A knee injury incurred playing soccer at Hamilton kept him out of the military at the onset of World War II, so Mr. Linowitz wrangled a job in Washington at the Office of Price Administration, where he was in charge of appellate cases in the rent-control program and worked with a young lawyer named Richard Nixon. In 1944, he received a naval commission -- as did Nixon -- and served until 1946, when he went back to Rochester. He practiced law in Rochester for the next 20 years.
After the war, Mr. Linowitz went back to Rochester, where he met a young businessman named Joseph C. Wilson who had just succeeded his father as president of the Haloid Co., a $17 million-a-year photographic supplies producer that was overshadowed by Rochester giant Eastman-Kodak. Wilson wanted to expand his automatic photocopying business, and his research director had encountered an obscure process called electrophotography, invented by an equally obscure engineer and patent lawyer named Charles Carlson. It was being developed by Battelle Memorial Institute, an industrial research organization in Columbus, Ohio.
Wilson asked Mr. Linowitz to help him draw up an option form for the process and then to accompany him to Columbus. Wilson did not want to take the work to the company's regular attorney because he was afraid word would get back to Eastman-Kodak. He made it clear to Mr. Linowitz that it was a "one-shot" project, that he wanted Mr. Linowitz to draw up an agreement by which Haloid would acquire a short-term license, with renewal options, for certain uses of electrophotography.
He recalled the initial Columbus trip in his memoir, "The Making of a Public Man" (1985): "With some fanfare, our hosts at Battelle brought out a metal roller coated with some dark substance, a rag of cat's fur, a transparent plastic child's ruler with dark lines scratched in it, and a bright light. They rubbed the roller with the cat's fur. Then they shined the light through the ruler onto the roller, and some feeble off-white lines appeared on the dark surface."
He later recalled that "it was the most unimpressive demonstration I've ever witnessed."
"Sol was not a technical genius," Linowes recalled, "and I don't think he quite mastered what xerography was all about. But he could acquire the patents the company needed, and Joe Wilson had complete trust and faith in him."
In 1959, the company produced the first copy machine made available for the commercial market.
From such humble beginnings, Wilson's company, with Linowitz as general counsel and then chairman of the board, became Xerox. By 1966, "our little company had become one of the 12 largest in the United States in terms of the market value of its stock," Mr.

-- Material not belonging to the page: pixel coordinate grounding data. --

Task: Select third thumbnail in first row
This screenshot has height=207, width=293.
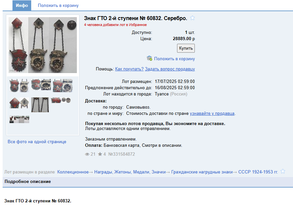Action: (x=63, y=86)
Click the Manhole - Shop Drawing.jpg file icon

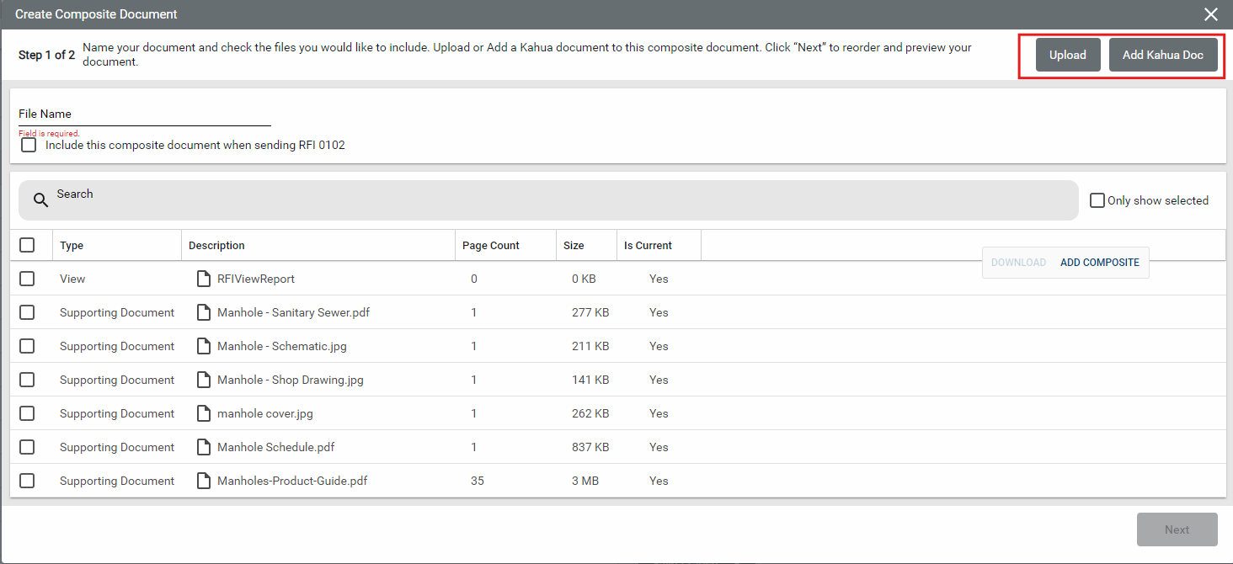pyautogui.click(x=203, y=380)
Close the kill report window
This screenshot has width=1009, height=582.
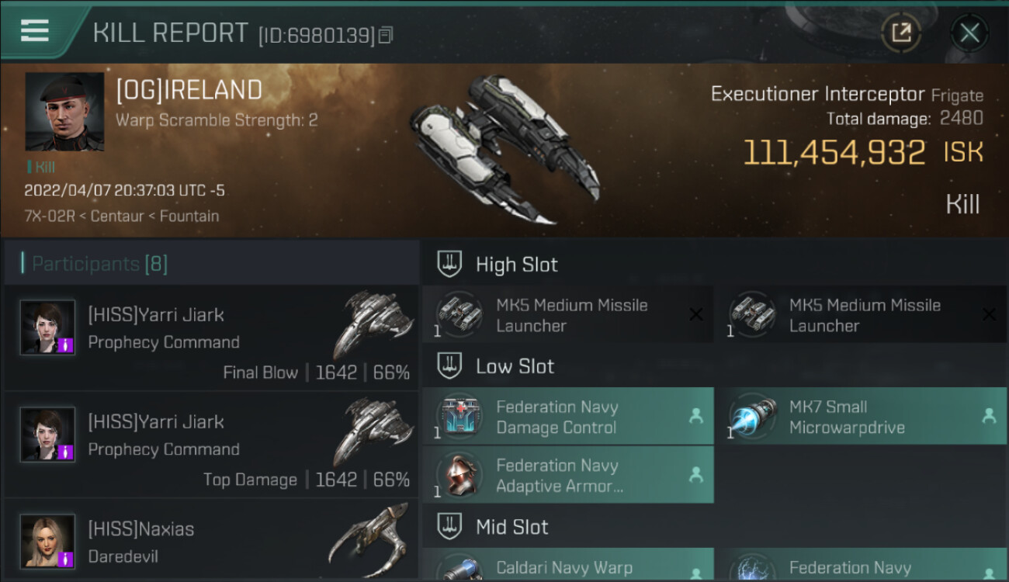(x=969, y=33)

Linowitz wrote.
According to David Owen, whose book "Copies in Seconds" (2004) traces the history of the Xerox machine, the effect on human communication of xerographic copiers is comparable to that of Gutenberg's printing press. "It has given ordinary people a simple means of reproducing and sharing printed information, and, by doing so, it has reduced the ability of the strong to keep secrets from the weak. (Without photocopying, there could have been no Pentagon Papers, for example.)"

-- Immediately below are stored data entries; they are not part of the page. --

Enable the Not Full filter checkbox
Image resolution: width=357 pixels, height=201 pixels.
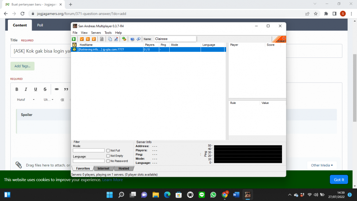pyautogui.click(x=108, y=150)
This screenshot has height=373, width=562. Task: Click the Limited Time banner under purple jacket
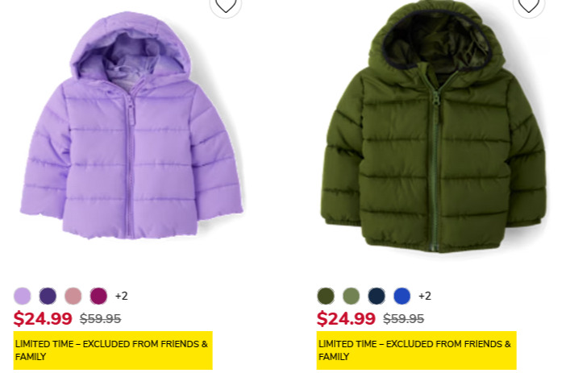pos(113,350)
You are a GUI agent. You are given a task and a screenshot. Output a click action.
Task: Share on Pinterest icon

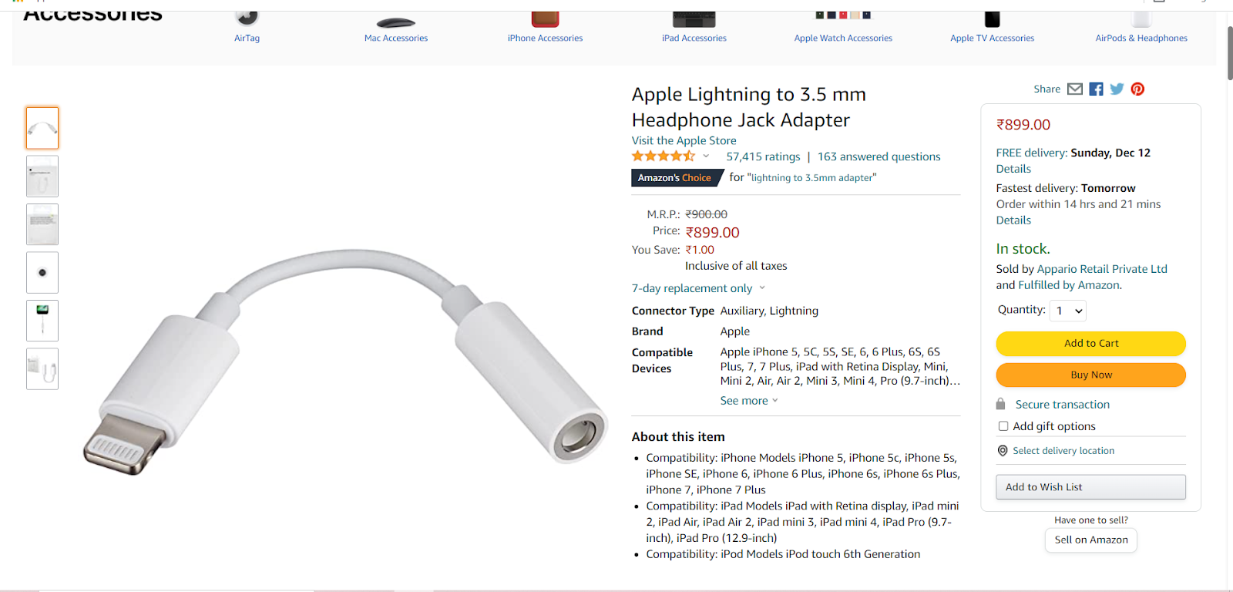[1137, 89]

In October 1966, Mr. Linowitz left Xerox to accept President Johnson's joint appointment as U.S. ambassador to the Organization of American States and U.S. representative on the Inter-American Committee on the Alliance for Progress.
He returned to private practice during the Nixon administration, remaining in Washington as a senior partner in the international law firm of Coudert Brothers LLP from 1969 to 1983. (He was senior counsel until 1994). He was still active in numerous civic and national causes, including the National Urban Coalition, the Federal City Council and the Commission on United States-Latin American Relations.